Nas últimas décadas, o mercado das apostas tem tido influência direta nas organizações desportivas. Em 1961, ocorreu a primeira edição da Taça Intertoto, uma competição europeia que, entre 1995 e 2008, permitia o acesso direto à fase de grupos da extinta Taça UEFA. Esta competição, idealizada pelo ex-jogador Karl Rappan e Ernst Thommem, diretor das lotarias desportivas suíças na década de 50, foi criada com apenas um propósito: dinamizar o mercado de apostas no período de verão, no qual não decorriam campeonatos nacionais em todo o continente europeu.

Atualmente, muitas pessoas não envolvidas diretamente no desporto veem-no como uma oportunidade de ganhar dinheiro, sem ter em conta as motivações competitivas e históricas dos clubes em causa. Isto tem causado perturbações nas competições, com efeitos irreversíveis no futuro próximo das mesmas.

No início do mês de fevereiro, o encontro entre o Feirense e o Rio Ave não era propriamente apelativo a nível competitivo para o adepto comum da modalidade. Contudo, foram registadas várias apostas de valor elevado nas cidades de Vila do Conde e Póvoa de Varzim, por parte de indivíduos de nacionalidade chinesa.

As apostas para o jogo foram suspensas em Portugal, pondo em causa o profissionalismo de atletas, treinadores e dirigentes desportivos envolvidos no jogo em causa. E esse é o problema.

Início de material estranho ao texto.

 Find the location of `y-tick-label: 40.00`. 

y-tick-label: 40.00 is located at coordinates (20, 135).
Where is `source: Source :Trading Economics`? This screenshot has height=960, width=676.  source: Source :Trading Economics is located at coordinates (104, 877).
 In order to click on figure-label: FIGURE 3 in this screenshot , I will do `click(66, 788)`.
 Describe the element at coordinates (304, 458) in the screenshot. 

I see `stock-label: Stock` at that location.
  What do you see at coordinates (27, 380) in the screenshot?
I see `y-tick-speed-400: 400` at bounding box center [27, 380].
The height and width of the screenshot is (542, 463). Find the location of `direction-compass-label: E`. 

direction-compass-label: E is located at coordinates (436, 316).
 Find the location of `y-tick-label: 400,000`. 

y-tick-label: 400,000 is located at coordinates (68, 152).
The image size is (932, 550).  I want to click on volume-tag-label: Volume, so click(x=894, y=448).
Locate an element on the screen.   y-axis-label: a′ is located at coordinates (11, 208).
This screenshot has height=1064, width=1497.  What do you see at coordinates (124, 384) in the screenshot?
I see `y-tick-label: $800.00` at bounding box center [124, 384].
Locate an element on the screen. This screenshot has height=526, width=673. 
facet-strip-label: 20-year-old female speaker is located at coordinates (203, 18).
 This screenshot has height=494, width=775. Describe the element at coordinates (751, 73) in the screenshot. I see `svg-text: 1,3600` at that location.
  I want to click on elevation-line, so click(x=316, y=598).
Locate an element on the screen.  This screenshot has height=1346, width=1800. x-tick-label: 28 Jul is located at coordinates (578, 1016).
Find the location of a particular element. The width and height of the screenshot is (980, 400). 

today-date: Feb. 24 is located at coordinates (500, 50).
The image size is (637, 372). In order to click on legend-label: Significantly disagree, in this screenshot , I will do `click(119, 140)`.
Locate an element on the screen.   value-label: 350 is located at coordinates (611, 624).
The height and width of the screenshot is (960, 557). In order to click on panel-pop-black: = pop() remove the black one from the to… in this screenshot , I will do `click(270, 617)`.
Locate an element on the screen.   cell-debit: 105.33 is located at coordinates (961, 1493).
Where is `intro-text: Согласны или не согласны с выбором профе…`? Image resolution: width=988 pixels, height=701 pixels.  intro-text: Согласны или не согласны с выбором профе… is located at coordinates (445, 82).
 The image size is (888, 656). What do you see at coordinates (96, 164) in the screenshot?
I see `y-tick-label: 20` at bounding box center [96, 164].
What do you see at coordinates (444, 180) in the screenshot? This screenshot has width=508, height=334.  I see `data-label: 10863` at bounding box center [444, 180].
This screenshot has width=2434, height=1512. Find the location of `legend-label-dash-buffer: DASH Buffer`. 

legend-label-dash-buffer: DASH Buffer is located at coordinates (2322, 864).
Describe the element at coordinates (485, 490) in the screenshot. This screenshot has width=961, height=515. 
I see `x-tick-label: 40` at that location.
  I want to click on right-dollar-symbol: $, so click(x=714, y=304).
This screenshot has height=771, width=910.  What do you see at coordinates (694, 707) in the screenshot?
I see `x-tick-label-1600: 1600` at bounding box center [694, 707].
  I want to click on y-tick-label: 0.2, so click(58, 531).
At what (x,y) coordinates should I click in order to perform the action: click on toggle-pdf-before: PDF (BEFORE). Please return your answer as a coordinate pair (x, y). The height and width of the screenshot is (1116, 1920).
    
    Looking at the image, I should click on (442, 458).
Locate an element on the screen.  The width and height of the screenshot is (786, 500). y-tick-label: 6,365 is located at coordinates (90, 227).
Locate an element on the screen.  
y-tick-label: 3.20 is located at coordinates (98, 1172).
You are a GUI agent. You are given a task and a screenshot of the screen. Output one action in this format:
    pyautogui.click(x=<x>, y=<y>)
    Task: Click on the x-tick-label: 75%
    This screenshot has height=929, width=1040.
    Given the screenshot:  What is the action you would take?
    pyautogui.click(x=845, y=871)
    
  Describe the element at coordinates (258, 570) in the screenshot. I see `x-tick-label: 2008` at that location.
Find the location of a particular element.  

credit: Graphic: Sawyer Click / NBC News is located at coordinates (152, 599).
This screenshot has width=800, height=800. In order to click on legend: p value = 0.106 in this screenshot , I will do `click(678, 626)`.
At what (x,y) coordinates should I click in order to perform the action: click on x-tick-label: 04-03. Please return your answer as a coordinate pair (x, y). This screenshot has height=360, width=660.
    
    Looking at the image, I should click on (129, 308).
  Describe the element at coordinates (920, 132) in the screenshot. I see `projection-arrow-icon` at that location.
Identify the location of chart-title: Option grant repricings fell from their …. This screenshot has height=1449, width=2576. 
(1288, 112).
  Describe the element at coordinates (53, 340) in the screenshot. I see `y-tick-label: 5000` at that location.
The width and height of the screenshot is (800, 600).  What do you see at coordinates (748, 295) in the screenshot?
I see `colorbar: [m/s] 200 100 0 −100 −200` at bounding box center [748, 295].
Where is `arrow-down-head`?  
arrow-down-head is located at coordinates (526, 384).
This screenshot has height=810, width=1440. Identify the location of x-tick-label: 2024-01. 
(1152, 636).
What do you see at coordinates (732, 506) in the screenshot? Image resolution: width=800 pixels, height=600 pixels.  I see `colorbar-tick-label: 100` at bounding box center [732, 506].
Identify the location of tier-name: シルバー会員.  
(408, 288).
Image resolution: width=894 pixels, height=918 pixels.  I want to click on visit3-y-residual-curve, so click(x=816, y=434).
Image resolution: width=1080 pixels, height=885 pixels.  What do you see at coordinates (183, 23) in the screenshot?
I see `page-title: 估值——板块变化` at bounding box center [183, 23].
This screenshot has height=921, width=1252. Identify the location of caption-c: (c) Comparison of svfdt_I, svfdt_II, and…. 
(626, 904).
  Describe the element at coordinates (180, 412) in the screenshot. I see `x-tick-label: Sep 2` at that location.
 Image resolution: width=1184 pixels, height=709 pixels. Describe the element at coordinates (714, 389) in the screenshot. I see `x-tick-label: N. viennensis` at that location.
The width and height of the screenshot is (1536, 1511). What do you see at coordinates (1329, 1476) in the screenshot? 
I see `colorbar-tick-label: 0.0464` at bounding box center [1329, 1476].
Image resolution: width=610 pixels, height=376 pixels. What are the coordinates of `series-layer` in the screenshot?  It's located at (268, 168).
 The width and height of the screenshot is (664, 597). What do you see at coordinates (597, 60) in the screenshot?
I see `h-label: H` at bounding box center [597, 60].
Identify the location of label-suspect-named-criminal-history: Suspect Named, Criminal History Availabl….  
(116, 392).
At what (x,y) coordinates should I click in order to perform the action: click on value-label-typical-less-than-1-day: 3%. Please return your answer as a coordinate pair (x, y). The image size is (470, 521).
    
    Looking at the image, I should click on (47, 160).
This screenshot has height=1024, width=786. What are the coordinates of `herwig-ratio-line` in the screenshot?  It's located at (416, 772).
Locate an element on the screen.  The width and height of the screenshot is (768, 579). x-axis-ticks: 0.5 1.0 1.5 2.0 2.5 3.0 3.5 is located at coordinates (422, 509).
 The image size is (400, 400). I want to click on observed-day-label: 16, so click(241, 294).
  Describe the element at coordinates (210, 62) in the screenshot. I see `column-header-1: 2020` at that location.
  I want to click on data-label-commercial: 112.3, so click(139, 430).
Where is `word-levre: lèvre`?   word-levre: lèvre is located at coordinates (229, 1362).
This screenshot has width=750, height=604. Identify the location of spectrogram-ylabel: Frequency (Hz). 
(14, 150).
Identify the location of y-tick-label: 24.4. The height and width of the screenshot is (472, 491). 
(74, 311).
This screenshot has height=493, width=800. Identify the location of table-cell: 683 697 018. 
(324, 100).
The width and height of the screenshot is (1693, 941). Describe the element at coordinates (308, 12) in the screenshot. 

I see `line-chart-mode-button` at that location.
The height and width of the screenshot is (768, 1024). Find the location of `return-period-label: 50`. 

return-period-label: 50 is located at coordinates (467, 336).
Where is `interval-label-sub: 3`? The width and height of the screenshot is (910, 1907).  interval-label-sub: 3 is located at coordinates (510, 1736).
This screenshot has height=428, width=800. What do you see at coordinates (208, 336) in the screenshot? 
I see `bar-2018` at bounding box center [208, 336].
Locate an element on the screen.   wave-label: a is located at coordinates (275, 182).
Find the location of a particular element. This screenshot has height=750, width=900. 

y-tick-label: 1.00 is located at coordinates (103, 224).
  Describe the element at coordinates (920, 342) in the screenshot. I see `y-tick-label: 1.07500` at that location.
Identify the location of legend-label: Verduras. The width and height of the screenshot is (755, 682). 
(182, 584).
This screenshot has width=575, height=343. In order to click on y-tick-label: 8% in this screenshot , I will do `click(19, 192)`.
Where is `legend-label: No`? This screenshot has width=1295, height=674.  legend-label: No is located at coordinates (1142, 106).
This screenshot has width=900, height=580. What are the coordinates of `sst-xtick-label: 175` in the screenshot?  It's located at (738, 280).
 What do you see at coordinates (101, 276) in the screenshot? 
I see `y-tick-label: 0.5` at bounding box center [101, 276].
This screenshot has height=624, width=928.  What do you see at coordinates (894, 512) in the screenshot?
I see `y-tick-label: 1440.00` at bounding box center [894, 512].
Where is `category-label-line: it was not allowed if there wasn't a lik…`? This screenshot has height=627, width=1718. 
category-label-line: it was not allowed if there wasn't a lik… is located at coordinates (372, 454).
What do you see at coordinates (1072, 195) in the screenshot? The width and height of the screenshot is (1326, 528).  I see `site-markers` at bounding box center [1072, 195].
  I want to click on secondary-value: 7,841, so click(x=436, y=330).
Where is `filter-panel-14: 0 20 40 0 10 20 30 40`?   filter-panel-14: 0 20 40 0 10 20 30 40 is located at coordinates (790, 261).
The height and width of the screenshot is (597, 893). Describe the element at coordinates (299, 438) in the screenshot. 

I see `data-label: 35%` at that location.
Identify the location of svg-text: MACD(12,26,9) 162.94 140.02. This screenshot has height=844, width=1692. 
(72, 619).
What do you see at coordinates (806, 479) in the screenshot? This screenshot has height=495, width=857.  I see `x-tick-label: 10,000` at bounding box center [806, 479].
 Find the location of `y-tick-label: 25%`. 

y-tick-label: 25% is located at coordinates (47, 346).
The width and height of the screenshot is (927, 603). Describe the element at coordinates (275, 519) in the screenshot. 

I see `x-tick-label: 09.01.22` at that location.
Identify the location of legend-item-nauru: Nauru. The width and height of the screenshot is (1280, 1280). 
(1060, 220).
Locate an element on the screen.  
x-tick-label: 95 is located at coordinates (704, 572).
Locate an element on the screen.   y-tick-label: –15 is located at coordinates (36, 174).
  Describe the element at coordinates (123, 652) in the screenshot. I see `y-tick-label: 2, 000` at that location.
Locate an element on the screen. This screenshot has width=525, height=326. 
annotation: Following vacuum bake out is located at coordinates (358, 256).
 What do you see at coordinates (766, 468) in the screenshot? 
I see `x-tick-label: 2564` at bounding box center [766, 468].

O negócio das apostas, que outrora fora um terreno fértil para adultos com experiência na área, tornou-se viral e desvalorizou o desporto em si. Estamos a perder o prazer de ir ao estádio, apoiar a equipa local e sentir o dever cumprido após o apito final por fazermos parte do espetáculo. A bancada de um recinto desportivo com vista privilegiada para um jogo deu o seu lugar à cadeira do escritório, com lugar cativo num stream online ilegal no computador. Sem pessoas nos estádios e pavilhões, o desporto perde todo o seu sentido. A sua finalidade é entreter, e não criar uma rede financeira à sua volta, sufocando os envolvidos na prática desportiva.

Os escândalos no mundo das apostas, principalmente nas últimas décadas, têm tido um crescimento preocupante. A manipulação de resultados e branqueamento de capitais são alguns dos crimes derivados deste negócio obscuro. Portugal não é exceção. Estes crimes escondem outra realidade que assombra o desporto: o aspeto financeiro em detrimento da qualidade desportiva. A facilidade de acesso aos mercados de apostas e métodos de suborno danificam a verdade desportiva, manchando o quadro que o desporto pintou durante a sua história milenar.

Temos que ser uma parte integrante do desporto, ao invés de alimentar lapas que vivem à custa dele, denegrindo a sua verdadeira imagem e valores.